╔══
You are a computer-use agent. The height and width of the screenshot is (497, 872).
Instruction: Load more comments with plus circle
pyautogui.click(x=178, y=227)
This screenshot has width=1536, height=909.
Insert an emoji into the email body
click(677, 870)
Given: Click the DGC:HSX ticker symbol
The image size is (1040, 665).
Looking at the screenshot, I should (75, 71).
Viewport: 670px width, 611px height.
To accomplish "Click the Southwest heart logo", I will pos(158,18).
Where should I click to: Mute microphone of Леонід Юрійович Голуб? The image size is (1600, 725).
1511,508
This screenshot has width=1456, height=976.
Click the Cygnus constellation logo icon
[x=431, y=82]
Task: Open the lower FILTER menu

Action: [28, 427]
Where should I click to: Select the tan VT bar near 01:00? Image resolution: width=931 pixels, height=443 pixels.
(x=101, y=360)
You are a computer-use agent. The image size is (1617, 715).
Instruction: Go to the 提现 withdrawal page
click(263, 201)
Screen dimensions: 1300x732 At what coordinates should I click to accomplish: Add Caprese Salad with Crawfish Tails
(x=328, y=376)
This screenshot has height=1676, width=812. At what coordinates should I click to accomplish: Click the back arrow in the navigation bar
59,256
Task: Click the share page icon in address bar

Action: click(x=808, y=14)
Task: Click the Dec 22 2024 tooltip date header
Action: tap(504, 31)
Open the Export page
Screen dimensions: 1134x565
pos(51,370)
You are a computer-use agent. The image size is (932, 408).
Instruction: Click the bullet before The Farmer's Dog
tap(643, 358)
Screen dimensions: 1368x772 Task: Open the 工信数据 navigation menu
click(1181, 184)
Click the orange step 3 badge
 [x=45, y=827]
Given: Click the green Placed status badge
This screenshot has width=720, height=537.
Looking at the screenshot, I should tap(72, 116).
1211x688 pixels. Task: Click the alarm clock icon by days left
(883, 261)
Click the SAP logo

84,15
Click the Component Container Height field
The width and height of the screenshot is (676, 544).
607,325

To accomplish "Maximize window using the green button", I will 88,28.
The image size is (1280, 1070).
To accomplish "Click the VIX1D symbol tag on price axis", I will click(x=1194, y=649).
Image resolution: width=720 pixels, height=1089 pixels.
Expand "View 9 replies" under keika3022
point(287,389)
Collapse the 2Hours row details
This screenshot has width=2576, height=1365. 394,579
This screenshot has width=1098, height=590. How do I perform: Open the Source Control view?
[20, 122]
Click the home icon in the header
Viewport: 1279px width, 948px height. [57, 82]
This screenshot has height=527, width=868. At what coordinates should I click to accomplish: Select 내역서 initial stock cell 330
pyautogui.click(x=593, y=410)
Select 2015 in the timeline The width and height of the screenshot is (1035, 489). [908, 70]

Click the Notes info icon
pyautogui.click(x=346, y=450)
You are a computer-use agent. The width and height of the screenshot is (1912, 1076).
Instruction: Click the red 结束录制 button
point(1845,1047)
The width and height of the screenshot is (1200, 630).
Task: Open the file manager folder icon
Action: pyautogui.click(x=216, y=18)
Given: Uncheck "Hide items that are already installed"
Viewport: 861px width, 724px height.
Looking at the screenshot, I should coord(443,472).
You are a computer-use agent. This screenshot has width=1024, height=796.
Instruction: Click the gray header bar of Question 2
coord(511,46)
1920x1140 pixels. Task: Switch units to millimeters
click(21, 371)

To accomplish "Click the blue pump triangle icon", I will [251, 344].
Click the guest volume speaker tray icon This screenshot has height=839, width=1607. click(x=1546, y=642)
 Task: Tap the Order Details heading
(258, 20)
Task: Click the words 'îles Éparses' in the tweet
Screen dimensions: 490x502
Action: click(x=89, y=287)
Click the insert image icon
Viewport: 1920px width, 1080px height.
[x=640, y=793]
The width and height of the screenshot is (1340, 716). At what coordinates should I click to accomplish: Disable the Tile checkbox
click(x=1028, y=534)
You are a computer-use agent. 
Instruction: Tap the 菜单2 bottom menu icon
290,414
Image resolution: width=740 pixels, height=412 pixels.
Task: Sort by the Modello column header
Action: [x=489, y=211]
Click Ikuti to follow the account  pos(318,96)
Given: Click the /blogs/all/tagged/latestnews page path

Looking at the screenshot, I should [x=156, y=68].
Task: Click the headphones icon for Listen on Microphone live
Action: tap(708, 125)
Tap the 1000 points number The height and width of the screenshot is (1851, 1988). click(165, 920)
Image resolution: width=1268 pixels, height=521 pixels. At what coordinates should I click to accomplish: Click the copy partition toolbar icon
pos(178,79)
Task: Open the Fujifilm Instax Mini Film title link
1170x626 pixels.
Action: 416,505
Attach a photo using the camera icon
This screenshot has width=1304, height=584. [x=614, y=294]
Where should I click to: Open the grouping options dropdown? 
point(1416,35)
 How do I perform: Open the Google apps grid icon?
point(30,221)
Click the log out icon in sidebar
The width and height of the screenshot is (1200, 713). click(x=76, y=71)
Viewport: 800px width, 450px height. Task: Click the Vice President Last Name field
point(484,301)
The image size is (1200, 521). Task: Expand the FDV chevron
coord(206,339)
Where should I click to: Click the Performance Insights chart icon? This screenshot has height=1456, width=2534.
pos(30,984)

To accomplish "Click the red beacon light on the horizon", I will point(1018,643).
╚══
Format the data above as a Markdown table with the columns "Row" and "Data line," one line per row, numbered in order. Leave out blank lines.

| Row | Data line |
|---|---|
| 1 | You are a computer-use agent. The height and width of the screenshot is (497, 872). |
| 2 | Instruction: Load more comments with plus circle |
| 3 | pyautogui.click(x=178, y=227) |
| 4 | This screenshot has width=1536, height=909. |
| 5 | Insert an emoji into the email body |
| 6 | click(677, 870) |
| 7 | Given: Click the DGC:HSX ticker symbol |
| 8 | The image size is (1040, 665). |
| 9 | Looking at the screenshot, I should (75, 71). |
| 10 | Viewport: 670px width, 611px height. |
| 11 | To accomplish "Click the Southwest heart logo", I will pos(158,18). |
| 12 | Where should I click to: Mute microphone of Леонід Юрійович Голуб? The image size is (1600, 725). |
| 13 | 1511,508 |
| 14 | This screenshot has width=1456, height=976. |
| 15 | Click the Cygnus constellation logo icon |
| 16 | [x=431, y=82] |
| 17 | Task: Open the lower FILTER menu |
| 18 | Action: [28, 427] |
| 19 | Where should I click to: Select the tan VT bar near 01:00? Image resolution: width=931 pixels, height=443 pixels. |
| 20 | (x=101, y=360) |
| 21 | You are a computer-use agent. The image size is (1617, 715). |
| 22 | Instruction: Go to the 提现 withdrawal page |
| 23 | click(263, 201) |
| 24 | Screen dimensions: 1300x732 At what coordinates should I click to accomplish: Add Caprese Salad with Crawfish Tails |
| 25 | (x=328, y=376) |
| 26 | This screenshot has height=1676, width=812. At what coordinates should I click to accomplish: Click the back arrow in the navigation bar |
| 27 | 59,256 |
| 28 | Task: Click the share page icon in address bar |
| 29 | Action: click(x=808, y=14) |
| 30 | Task: Click the Dec 22 2024 tooltip date header |
| 31 | Action: tap(504, 31) |
| 32 | Open the Export page |
| 33 | Screen dimensions: 1134x565 |
| 34 | pos(51,370) |
| 35 | You are a computer-use agent. The image size is (932, 408). |
| 36 | Instruction: Click the bullet before The Farmer's Dog |
| 37 | tap(643, 358) |
| 38 | Screen dimensions: 1368x772 Task: Open the 工信数据 navigation menu |
| 39 | click(1181, 184) |
| 40 | Click the orange step 3 badge |
| 41 |  [x=45, y=827] |
| 42 | Given: Click the green Placed status badge |
| 43 | This screenshot has width=720, height=537. |
| 44 | Looking at the screenshot, I should tap(72, 116). |
| 45 | 1211x688 pixels. Task: Click the alarm clock icon by days left |
| 46 | (883, 261) |
| 47 | Click the SAP logo |
| 48 | 84,15 |
| 49 | Click the Component Container Height field |
| 50 | The width and height of the screenshot is (676, 544). |
| 51 | 607,325 |
| 52 | To accomplish "Maximize window using the green button", I will 88,28. |
| 53 | The image size is (1280, 1070). |
| 54 | To accomplish "Click the VIX1D symbol tag on price axis", I will click(x=1194, y=649). |
| 55 | Image resolution: width=720 pixels, height=1089 pixels. |
| 56 | Expand "View 9 replies" under keika3022 |
| 57 | point(287,389) |
| 58 | Collapse the 2Hours row details |
| 59 | This screenshot has width=2576, height=1365. 394,579 |
| 60 | This screenshot has width=1098, height=590. How do I perform: Open the Source Control view? |
| 61 | [20, 122] |
| 62 | Click the home icon in the header |
| 63 | Viewport: 1279px width, 948px height. [57, 82] |
| 64 | This screenshot has height=527, width=868. At what coordinates should I click to accomplish: Select 내역서 initial stock cell 330 |
| 65 | pyautogui.click(x=593, y=410) |
| 66 | Select 2015 in the timeline The width and height of the screenshot is (1035, 489). [908, 70] |
| 67 | Click the Notes info icon |
| 68 | pyautogui.click(x=346, y=450) |
| 69 | You are a computer-use agent. The width and height of the screenshot is (1912, 1076). |
| 70 | Instruction: Click the red 结束录制 button |
| 71 | point(1845,1047) |
| 72 | The width and height of the screenshot is (1200, 630). |
| 73 | Task: Open the file manager folder icon |
| 74 | Action: pyautogui.click(x=216, y=18) |
| 75 | Given: Uncheck "Hide items that are already installed" |
| 76 | Viewport: 861px width, 724px height. |
| 77 | Looking at the screenshot, I should coord(443,472). |
| 78 | You are a computer-use agent. This screenshot has width=1024, height=796. |
| 79 | Instruction: Click the gray header bar of Question 2 |
| 80 | coord(511,46) |
| 81 | 1920x1140 pixels. Task: Switch units to millimeters |
| 82 | click(21, 371) |
| 83 | To accomplish "Click the blue pump triangle icon", I will [251, 344]. |
| 84 | Click the guest volume speaker tray icon This screenshot has height=839, width=1607. click(x=1546, y=642) |
| 85 |  Task: Tap the Order Details heading |
| 86 | (258, 20) |
| 87 | Task: Click the words 'îles Éparses' in the tweet |
| 88 | Screen dimensions: 490x502 |
| 89 | Action: click(x=89, y=287) |
| 90 | Click the insert image icon |
| 91 | Viewport: 1920px width, 1080px height. |
| 92 | [x=640, y=793] |
| 93 | The width and height of the screenshot is (1340, 716). At what coordinates should I click to accomplish: Disable the Tile checkbox |
| 94 | click(x=1028, y=534) |
| 95 | You are a computer-use agent.  |
| 96 | Instruction: Tap the 菜单2 bottom menu icon |
| 97 | 290,414 |
| 98 | Image resolution: width=740 pixels, height=412 pixels. |
| 99 | Task: Sort by the Modello column header |
| 100 | Action: [x=489, y=211] |
| 101 | Click Ikuti to follow the account  pos(318,96) |
| 102 | Given: Click the /blogs/all/tagged/latestnews page path |
| 103 | Looking at the screenshot, I should [x=156, y=68]. |
| 104 | Task: Click the headphones icon for Listen on Microphone live |
| 105 | Action: tap(708, 125) |
| 106 | Tap the 1000 points number The height and width of the screenshot is (1851, 1988). click(165, 920) |
| 107 | Image resolution: width=1268 pixels, height=521 pixels. At what coordinates should I click to accomplish: Click the copy partition toolbar icon |
| 108 | pos(178,79) |
| 109 | Task: Open the Fujifilm Instax Mini Film title link |
| 110 | 1170x626 pixels. |
| 111 | Action: 416,505 |
| 112 | Attach a photo using the camera icon |
| 113 | This screenshot has width=1304, height=584. [x=614, y=294] |
| 114 | Where should I click to: Open the grouping options dropdown?  |
| 115 | point(1416,35) |
| 116 |  How do I perform: Open the Google apps grid icon? |
| 117 | point(30,221) |
| 118 | Click the log out icon in sidebar |
| 119 | The width and height of the screenshot is (1200, 713). click(x=76, y=71) |
| 120 | Viewport: 800px width, 450px height. Task: Click the Vice President Last Name field |
| 121 | point(484,301) |
| 122 | The image size is (1200, 521). Task: Expand the FDV chevron |
| 123 | coord(206,339) |
| 124 | Where should I click to: Click the Performance Insights chart icon? This screenshot has height=1456, width=2534. |
| 125 | pos(30,984) |
| 126 | To accomplish "Click the red beacon light on the horizon", I will point(1018,643). |